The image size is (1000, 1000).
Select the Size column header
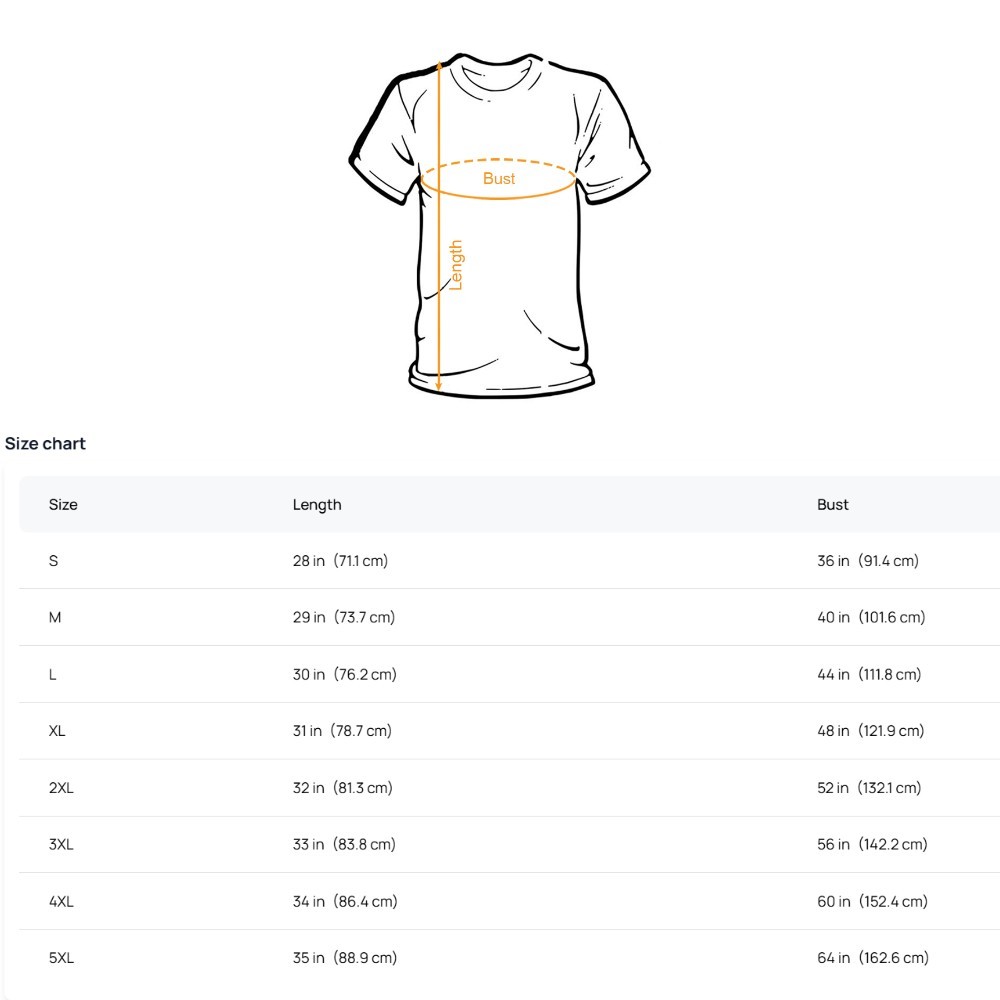[x=63, y=505]
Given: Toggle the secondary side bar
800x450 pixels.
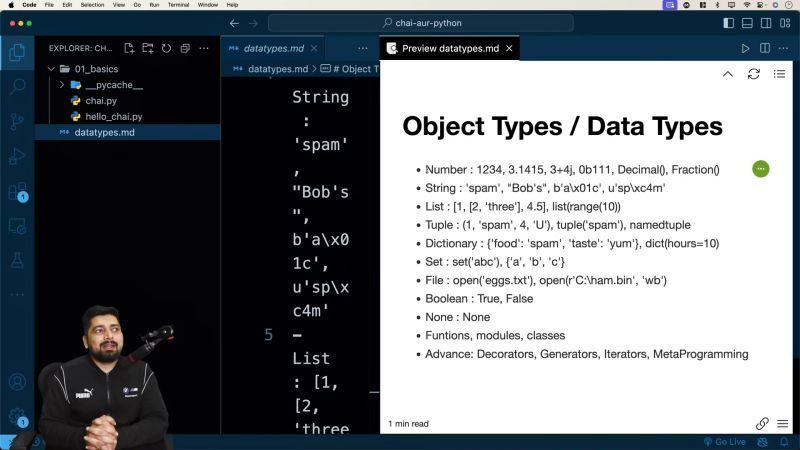Looking at the screenshot, I should click(x=767, y=22).
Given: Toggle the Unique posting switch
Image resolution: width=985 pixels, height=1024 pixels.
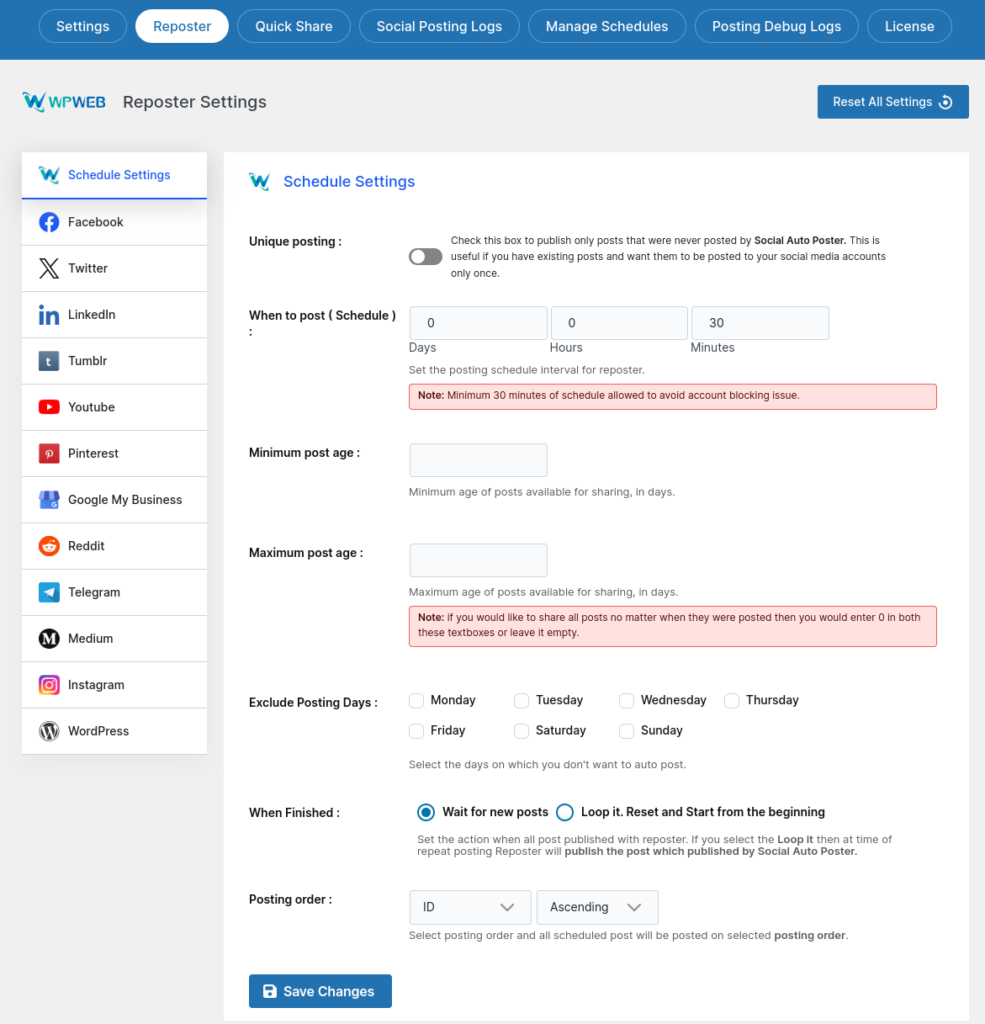Looking at the screenshot, I should [425, 257].
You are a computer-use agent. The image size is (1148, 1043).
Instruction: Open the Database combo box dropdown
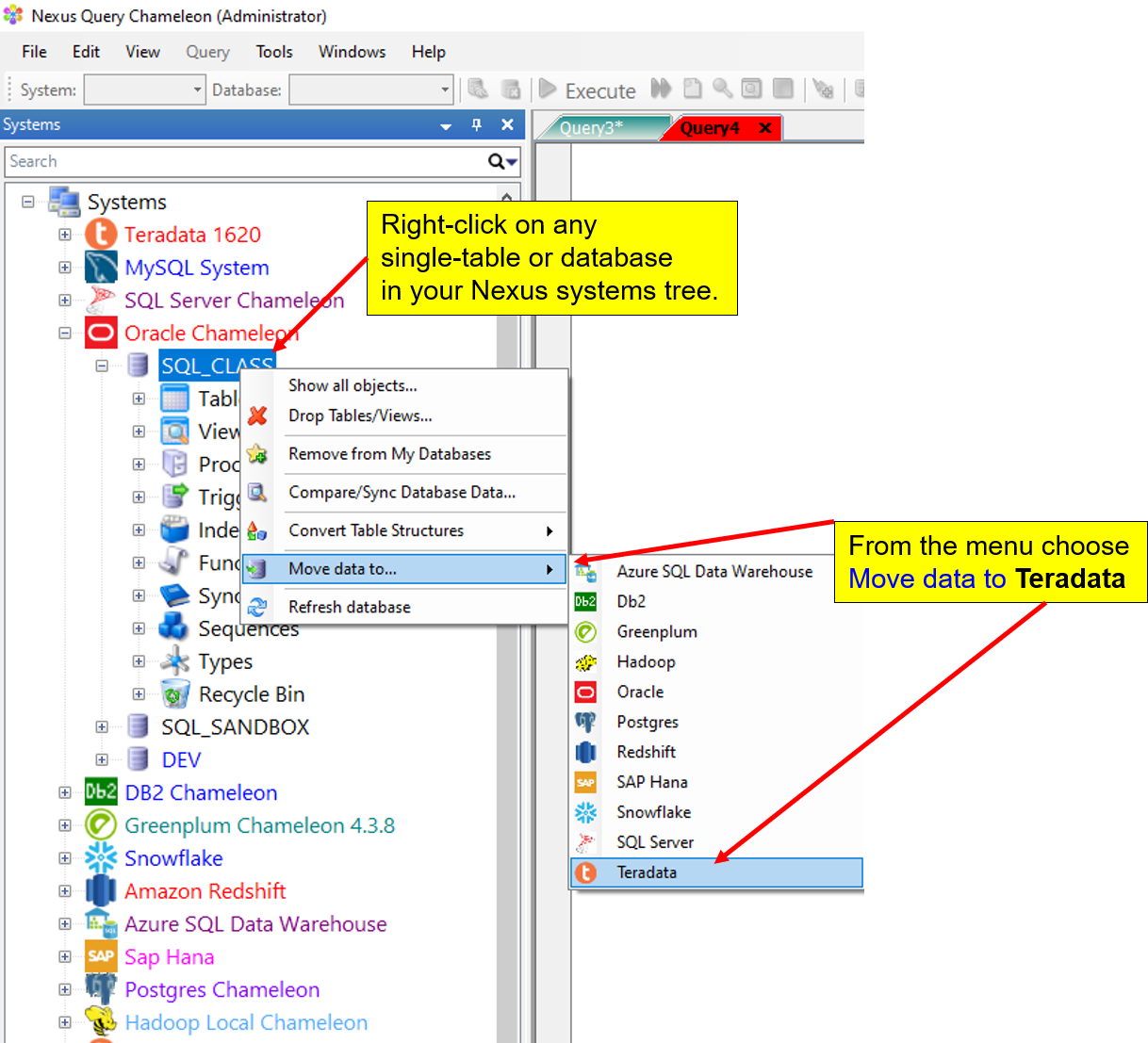point(445,90)
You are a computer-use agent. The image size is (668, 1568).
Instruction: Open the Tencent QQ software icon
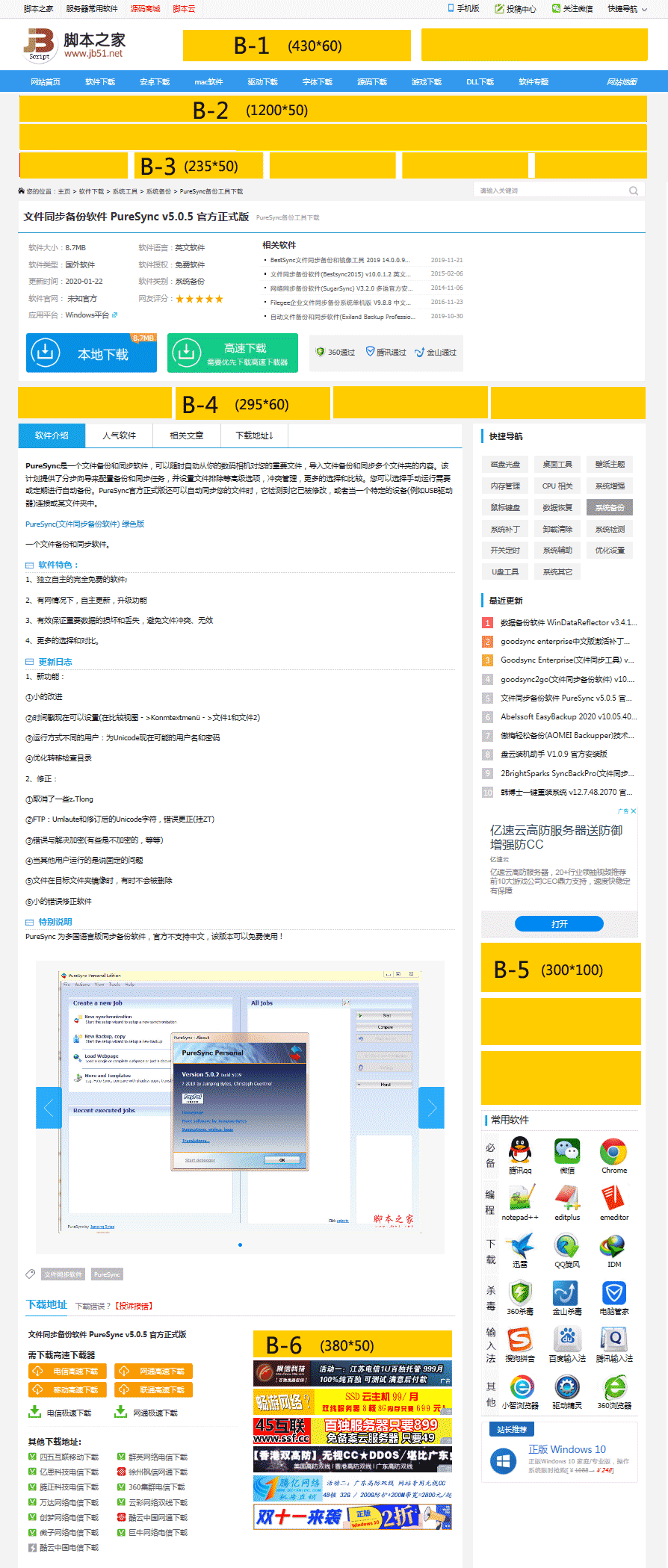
════
> What you need to do
Search the entries for the string "agent" and return each line where it turns up.

> Expected output
You are a computer-use agent. The image size is (1148, 1043).
You are a computer-use agent. The image size is (668, 1568).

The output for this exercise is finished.